Based on the work of memory researchers, such as Elizabeth Loftus, the legal system is starting to address the inadequacies of eyewitness testimony. The New Jersey Supreme Court, for example, has issued a rule change stating that jurors must be made aware of the imperfect nature of memory and the fallibility of eyewitness testimony. Wisconsin has instituted a set of “best practices,” including lineups administered by an agent unfamiliar to the case, confidence assessments and the use of non-suspect fillers to minimize suggestions. North Carolina, Northampton, Mass., Suffolk County, Mass. and Santa Clara County, Calif. have all also issued new rules for handling eyewitness testimony.
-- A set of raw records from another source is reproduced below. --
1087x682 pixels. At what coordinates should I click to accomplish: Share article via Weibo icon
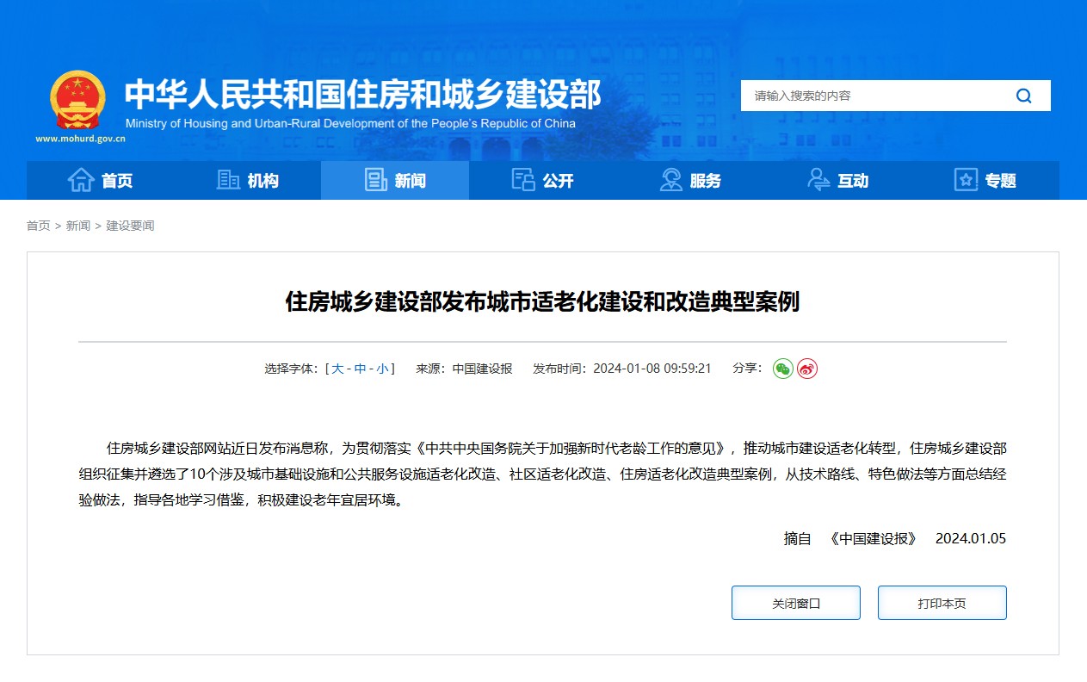click(806, 369)
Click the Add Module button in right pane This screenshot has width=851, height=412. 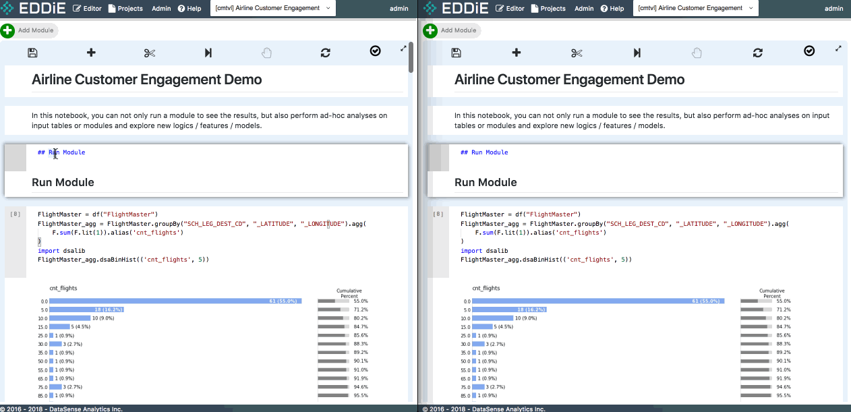[x=452, y=30]
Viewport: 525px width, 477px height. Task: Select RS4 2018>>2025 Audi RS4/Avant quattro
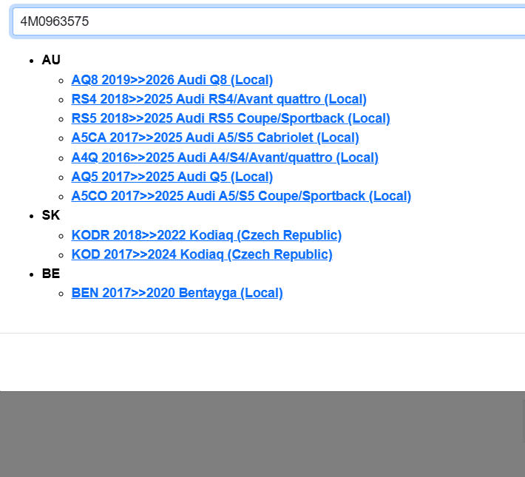pyautogui.click(x=218, y=99)
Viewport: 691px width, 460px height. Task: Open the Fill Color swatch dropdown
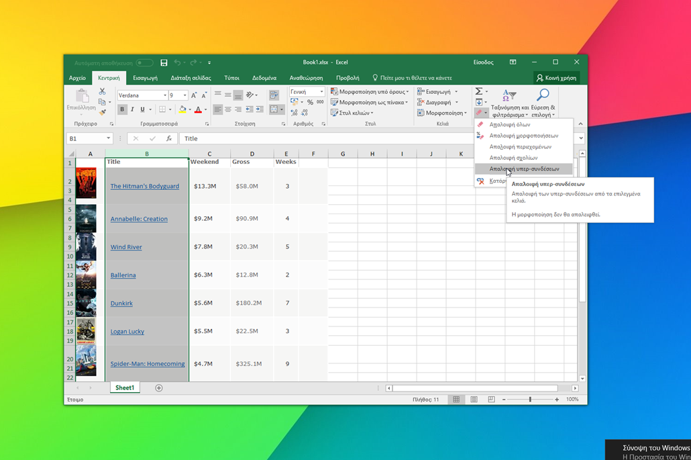pos(190,109)

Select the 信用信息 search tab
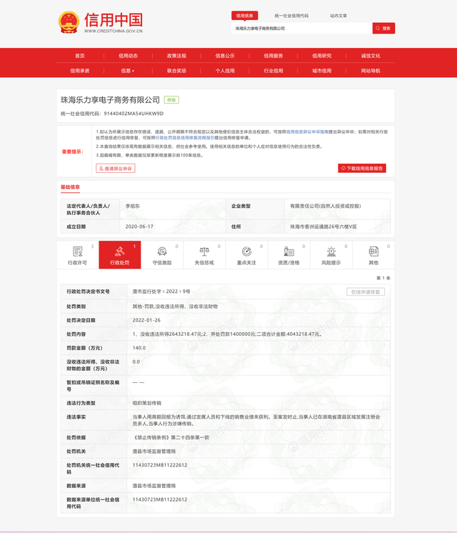pyautogui.click(x=245, y=15)
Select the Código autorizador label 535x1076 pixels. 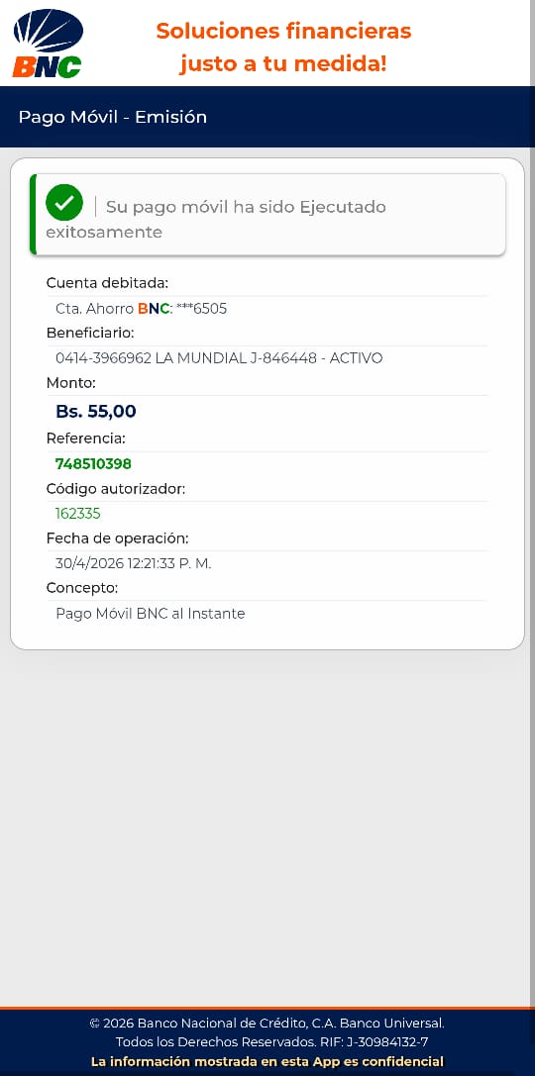(x=116, y=489)
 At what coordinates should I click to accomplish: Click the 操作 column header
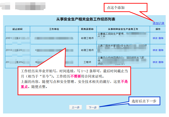click(x=158, y=29)
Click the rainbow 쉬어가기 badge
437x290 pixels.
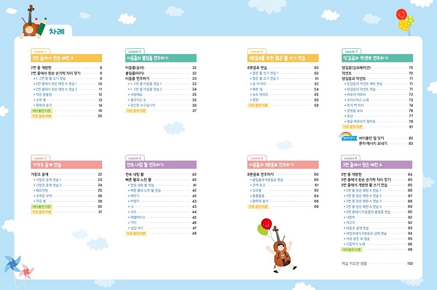pos(349,138)
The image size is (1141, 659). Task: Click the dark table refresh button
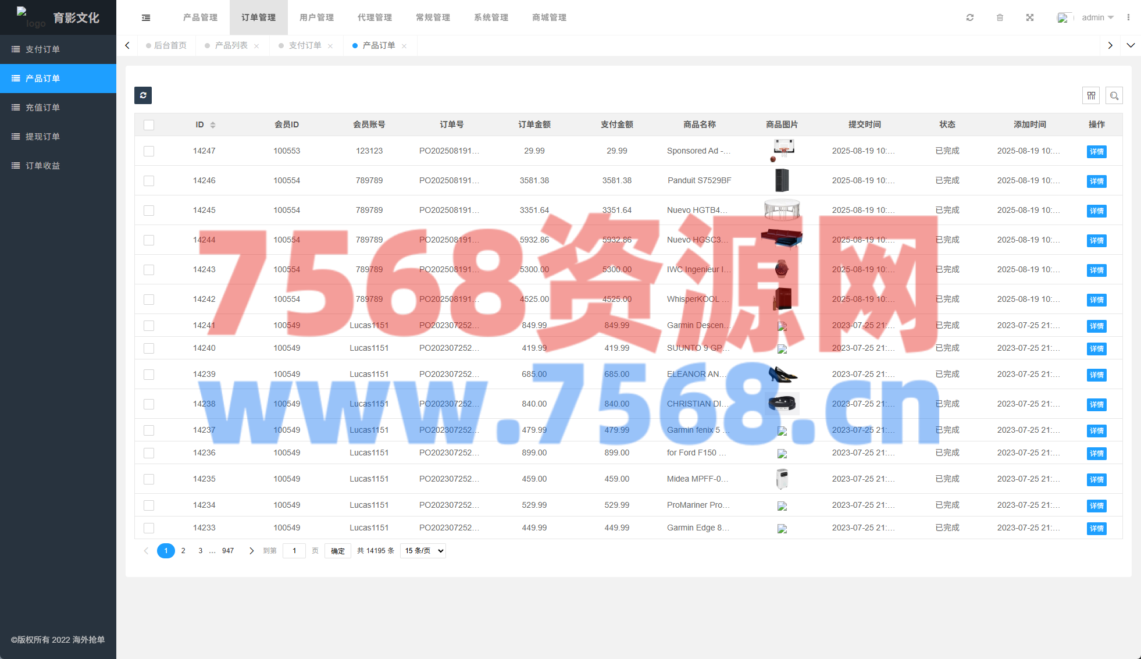(x=143, y=95)
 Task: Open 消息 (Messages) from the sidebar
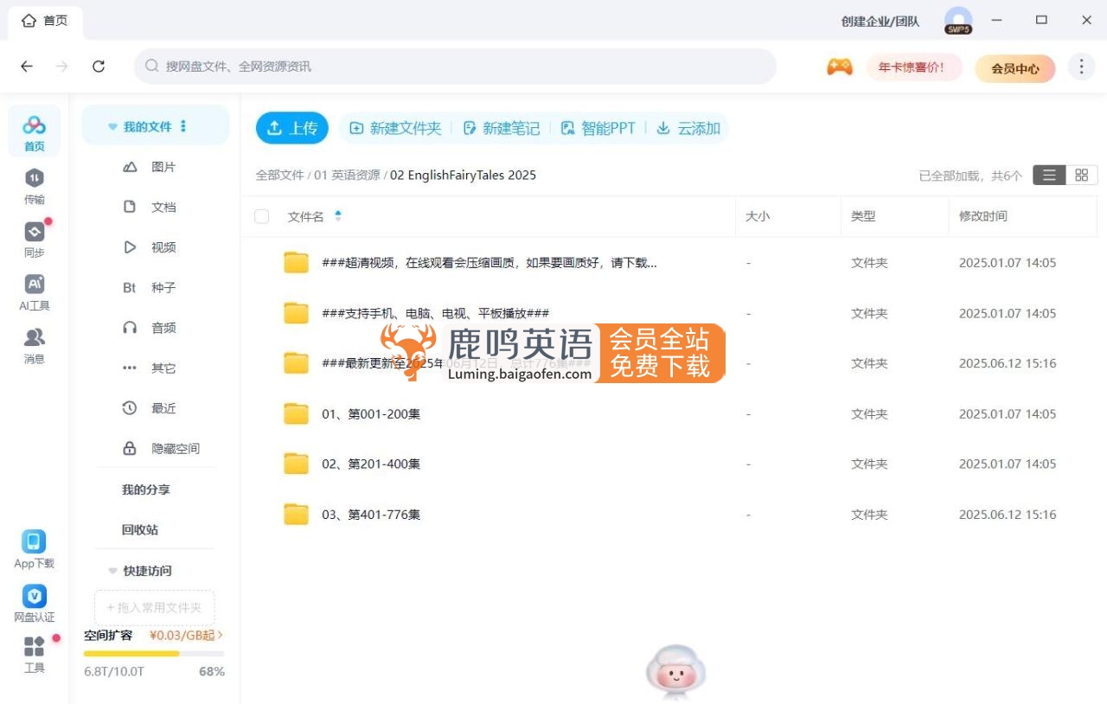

“While eyewitness testimony can be persuasive evidence before a judge or jury, 30 years of strong social science research has proven that eyewitness identification is often unreliable,” the Innocence Project wrote. “Research shows that the human mind is not like a tape recorder; we neither record events exactly as we see them, nor recall them like a tape that has been rewound. Instead, witness memory is like any other evidence at a crime scene; it must be preserved carefully and retrieved methodically, or it can be contaminated.